* **EXERCISE AIM**
Copying nothing before it, reproduce the line that holds "Instruction: Click the Tuition Fee list item" and every line after it in the data, exactly.

* **PROVIDED RECORDS**
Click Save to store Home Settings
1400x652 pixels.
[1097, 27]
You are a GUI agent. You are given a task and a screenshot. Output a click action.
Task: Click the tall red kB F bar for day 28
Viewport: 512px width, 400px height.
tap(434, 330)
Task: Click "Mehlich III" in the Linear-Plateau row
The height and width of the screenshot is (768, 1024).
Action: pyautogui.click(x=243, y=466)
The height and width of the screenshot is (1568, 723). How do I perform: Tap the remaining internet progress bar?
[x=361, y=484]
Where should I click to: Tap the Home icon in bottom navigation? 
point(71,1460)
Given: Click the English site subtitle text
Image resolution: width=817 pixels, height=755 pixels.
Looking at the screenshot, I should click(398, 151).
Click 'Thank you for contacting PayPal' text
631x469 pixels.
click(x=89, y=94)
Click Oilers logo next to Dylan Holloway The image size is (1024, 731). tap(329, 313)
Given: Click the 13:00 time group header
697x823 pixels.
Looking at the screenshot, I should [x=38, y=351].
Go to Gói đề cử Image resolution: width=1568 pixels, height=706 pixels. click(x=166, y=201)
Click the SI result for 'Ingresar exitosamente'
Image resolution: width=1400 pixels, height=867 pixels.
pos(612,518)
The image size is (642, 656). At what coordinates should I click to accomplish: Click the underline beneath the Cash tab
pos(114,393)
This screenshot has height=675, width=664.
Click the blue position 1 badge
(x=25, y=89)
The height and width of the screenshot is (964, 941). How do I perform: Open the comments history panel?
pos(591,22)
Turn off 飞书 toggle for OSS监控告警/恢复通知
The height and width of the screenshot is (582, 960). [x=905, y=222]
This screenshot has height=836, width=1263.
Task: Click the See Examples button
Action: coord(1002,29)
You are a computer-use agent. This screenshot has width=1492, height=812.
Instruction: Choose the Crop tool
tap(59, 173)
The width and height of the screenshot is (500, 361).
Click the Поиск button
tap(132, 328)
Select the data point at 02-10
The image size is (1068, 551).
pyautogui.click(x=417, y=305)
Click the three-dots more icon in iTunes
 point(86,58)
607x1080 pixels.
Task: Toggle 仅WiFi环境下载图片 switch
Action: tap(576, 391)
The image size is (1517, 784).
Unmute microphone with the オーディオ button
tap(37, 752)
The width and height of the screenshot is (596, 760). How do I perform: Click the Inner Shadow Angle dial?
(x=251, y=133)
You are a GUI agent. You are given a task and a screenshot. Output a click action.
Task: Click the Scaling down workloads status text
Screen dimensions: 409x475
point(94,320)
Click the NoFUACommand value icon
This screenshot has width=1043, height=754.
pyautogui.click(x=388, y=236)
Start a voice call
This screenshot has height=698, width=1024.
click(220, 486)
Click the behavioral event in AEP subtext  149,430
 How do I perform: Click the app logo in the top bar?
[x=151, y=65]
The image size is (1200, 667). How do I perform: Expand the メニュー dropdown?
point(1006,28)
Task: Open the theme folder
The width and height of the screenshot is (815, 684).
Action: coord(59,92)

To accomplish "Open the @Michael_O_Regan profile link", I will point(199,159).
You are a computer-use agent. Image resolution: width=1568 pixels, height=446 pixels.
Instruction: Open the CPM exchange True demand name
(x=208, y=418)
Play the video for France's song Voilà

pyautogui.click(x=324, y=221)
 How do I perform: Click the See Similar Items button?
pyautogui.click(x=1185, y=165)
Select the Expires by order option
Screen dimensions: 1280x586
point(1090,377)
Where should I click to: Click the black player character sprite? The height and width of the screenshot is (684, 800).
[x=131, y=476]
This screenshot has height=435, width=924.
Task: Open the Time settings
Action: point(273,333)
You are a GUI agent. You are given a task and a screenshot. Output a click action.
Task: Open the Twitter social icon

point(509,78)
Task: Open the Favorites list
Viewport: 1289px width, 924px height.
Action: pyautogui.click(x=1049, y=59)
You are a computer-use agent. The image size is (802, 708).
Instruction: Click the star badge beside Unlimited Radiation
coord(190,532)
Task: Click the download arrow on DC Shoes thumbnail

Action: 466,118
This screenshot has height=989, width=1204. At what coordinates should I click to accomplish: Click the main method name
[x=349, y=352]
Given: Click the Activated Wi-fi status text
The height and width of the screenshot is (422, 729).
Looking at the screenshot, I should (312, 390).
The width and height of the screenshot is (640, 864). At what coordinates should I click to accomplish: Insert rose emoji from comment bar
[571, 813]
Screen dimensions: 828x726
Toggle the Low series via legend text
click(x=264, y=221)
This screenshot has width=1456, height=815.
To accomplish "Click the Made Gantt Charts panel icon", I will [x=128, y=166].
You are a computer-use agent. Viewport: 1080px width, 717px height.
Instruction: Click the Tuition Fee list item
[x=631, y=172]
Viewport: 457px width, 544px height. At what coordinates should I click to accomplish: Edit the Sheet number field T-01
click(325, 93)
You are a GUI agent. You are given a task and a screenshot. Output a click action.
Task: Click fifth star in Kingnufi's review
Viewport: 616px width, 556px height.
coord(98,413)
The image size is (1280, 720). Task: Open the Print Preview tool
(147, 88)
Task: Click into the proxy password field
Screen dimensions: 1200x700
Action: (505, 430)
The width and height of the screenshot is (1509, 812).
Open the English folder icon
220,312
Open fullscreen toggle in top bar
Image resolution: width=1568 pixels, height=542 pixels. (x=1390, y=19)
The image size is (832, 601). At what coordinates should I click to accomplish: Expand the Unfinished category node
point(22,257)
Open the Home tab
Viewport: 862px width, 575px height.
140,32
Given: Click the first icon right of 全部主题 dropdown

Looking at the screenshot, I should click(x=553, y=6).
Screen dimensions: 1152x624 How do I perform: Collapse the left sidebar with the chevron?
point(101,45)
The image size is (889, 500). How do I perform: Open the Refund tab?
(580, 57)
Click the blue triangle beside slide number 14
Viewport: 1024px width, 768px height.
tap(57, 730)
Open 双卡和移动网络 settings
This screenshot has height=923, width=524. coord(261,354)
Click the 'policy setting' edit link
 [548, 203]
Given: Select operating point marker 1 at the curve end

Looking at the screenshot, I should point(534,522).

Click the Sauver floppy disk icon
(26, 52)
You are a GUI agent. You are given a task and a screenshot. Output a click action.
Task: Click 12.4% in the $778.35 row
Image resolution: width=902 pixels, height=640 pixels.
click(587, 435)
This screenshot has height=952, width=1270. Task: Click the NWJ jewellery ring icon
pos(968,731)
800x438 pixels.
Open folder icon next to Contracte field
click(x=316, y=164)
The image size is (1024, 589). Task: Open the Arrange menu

* **REPLY TO THE EXERCISE**
Instruction: Click the Tuition Fee list item
[x=631, y=172]
Viewport: 457px width, 544px height. At what coordinates should I click to accomplish: Edit the Sheet number field T-01
click(325, 93)
You are a GUI agent. You are given a task and a screenshot. Output a click action.
Task: Click fifth star in Kingnufi's review
Viewport: 616px width, 556px height.
coord(98,413)
The image size is (1280, 720). Task: Open the Print Preview tool
(147, 88)
Task: Click into the proxy password field
Screen dimensions: 1200x700
Action: (505, 430)
The width and height of the screenshot is (1509, 812).
Open the English folder icon
220,312
Open fullscreen toggle in top bar
Image resolution: width=1568 pixels, height=542 pixels. (x=1390, y=19)
The image size is (832, 601). At what coordinates should I click to accomplish: Expand the Unfinished category node
point(22,257)
Open the Home tab
Viewport: 862px width, 575px height.
140,32
Given: Click the first icon right of 全部主题 dropdown

Looking at the screenshot, I should click(x=553, y=6).
Screen dimensions: 1152x624 How do I perform: Collapse the left sidebar with the chevron?
point(101,45)
The image size is (889, 500). How do I perform: Open the Refund tab?
(580, 57)
Click the blue triangle beside slide number 14
Viewport: 1024px width, 768px height.
tap(57, 730)
Open 双卡和移动网络 settings
This screenshot has height=923, width=524. coord(261,354)
Click the 'policy setting' edit link
 [548, 203]
Given: Select operating point marker 1 at the curve end

Looking at the screenshot, I should point(534,522).

Click the Sauver floppy disk icon
(26, 52)
You are a GUI agent. You are given a task and a screenshot. Output a click action.
Task: Click 12.4% in the $778.35 row
Image resolution: width=902 pixels, height=640 pixels.
click(587, 435)
This screenshot has height=952, width=1270. Task: Click the NWJ jewellery ring icon
pos(968,731)
800x438 pixels.
Open folder icon next to Contracte field
click(x=316, y=164)
The image size is (1024, 589). Task: Open the Arrange menu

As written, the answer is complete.